─── Dataset excerpts

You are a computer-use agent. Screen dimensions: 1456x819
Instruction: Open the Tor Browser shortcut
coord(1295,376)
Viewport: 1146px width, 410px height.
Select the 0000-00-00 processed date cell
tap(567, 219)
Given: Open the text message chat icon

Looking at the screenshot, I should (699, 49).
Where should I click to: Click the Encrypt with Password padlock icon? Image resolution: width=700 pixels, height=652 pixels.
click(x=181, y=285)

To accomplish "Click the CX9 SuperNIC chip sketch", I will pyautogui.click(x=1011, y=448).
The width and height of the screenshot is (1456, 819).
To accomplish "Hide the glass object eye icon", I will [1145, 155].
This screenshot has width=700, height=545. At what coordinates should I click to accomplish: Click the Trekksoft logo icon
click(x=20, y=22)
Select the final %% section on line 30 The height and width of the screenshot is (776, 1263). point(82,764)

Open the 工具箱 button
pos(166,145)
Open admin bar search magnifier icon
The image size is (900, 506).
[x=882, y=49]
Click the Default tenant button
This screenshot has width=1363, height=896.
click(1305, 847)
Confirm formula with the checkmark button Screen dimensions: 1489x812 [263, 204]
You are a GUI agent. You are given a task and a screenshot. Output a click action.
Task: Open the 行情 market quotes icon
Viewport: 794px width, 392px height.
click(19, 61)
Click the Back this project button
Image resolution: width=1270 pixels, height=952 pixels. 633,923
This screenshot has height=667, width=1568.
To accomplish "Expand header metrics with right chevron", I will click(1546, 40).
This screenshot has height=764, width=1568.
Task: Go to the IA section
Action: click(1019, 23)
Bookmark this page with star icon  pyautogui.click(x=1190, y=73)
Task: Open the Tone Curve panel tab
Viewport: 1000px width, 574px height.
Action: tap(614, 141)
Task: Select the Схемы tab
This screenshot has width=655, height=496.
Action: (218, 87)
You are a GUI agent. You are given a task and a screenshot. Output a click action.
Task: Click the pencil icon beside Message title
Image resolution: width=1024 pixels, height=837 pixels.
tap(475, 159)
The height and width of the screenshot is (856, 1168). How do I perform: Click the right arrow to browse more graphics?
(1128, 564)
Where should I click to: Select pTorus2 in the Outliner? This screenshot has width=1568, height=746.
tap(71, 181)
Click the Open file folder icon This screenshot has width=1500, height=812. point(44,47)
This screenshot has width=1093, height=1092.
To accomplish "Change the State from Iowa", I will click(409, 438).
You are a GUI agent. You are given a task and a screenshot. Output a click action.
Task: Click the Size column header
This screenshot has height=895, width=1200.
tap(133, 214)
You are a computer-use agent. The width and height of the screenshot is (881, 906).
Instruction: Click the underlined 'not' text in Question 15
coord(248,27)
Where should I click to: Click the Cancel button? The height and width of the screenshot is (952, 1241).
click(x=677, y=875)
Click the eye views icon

──────

* _Exercise instructions_
Copy all of the material above line for line, with no changes.

* _Full output_
You are a computer-use agent. Screen dimensions: 1456x819
Instruction: Open the Tor Browser shortcut
coord(1295,376)
Viewport: 1146px width, 410px height.
Select the 0000-00-00 processed date cell
tap(567, 219)
Given: Open the text message chat icon

Looking at the screenshot, I should (699, 49).
Where should I click to: Click the Encrypt with Password padlock icon? Image resolution: width=700 pixels, height=652 pixels.
click(x=181, y=285)

To accomplish "Click the CX9 SuperNIC chip sketch", I will pyautogui.click(x=1011, y=448).
The width and height of the screenshot is (1456, 819).
To accomplish "Hide the glass object eye icon", I will [1145, 155].
This screenshot has width=700, height=545. At what coordinates should I click to accomplish: Click the Trekksoft logo icon
click(x=20, y=22)
Select the final %% section on line 30 The height and width of the screenshot is (776, 1263). point(82,764)

Open the 工具箱 button
pos(166,145)
Open admin bar search magnifier icon
The image size is (900, 506).
[x=882, y=49]
Click the Default tenant button
This screenshot has width=1363, height=896.
click(1305, 847)
Confirm formula with the checkmark button Screen dimensions: 1489x812 [263, 204]
You are a GUI agent. You are given a task and a screenshot. Output a click action.
Task: Open the 行情 market quotes icon
Viewport: 794px width, 392px height.
click(19, 61)
Click the Back this project button
Image resolution: width=1270 pixels, height=952 pixels. 633,923
This screenshot has height=667, width=1568.
To accomplish "Expand header metrics with right chevron", I will click(1546, 40).
This screenshot has height=764, width=1568.
Task: Go to the IA section
Action: click(1019, 23)
Bookmark this page with star icon  pyautogui.click(x=1190, y=73)
Task: Open the Tone Curve panel tab
Viewport: 1000px width, 574px height.
Action: tap(614, 141)
Task: Select the Схемы tab
This screenshot has width=655, height=496.
Action: (218, 87)
You are a GUI agent. You are given a task and a screenshot. Output a click action.
Task: Click the pencil icon beside Message title
Image resolution: width=1024 pixels, height=837 pixels.
tap(475, 159)
The height and width of the screenshot is (856, 1168). How do I perform: Click the right arrow to browse more graphics?
(1128, 564)
Where should I click to: Select pTorus2 in the Outliner? This screenshot has width=1568, height=746.
tap(71, 181)
Click the Open file folder icon This screenshot has width=1500, height=812. point(44,47)
This screenshot has width=1093, height=1092.
To accomplish "Change the State from Iowa", I will click(409, 438).
You are a GUI agent. You are given a task and a screenshot. Output a click action.
Task: Click the Size column header
This screenshot has height=895, width=1200.
tap(133, 214)
You are a computer-use agent. The width and height of the screenshot is (881, 906).
Instruction: Click the underlined 'not' text in Question 15
coord(248,27)
Where should I click to: Click the Cancel button? The height and width of the screenshot is (952, 1241).
click(x=677, y=875)
Click the eye views icon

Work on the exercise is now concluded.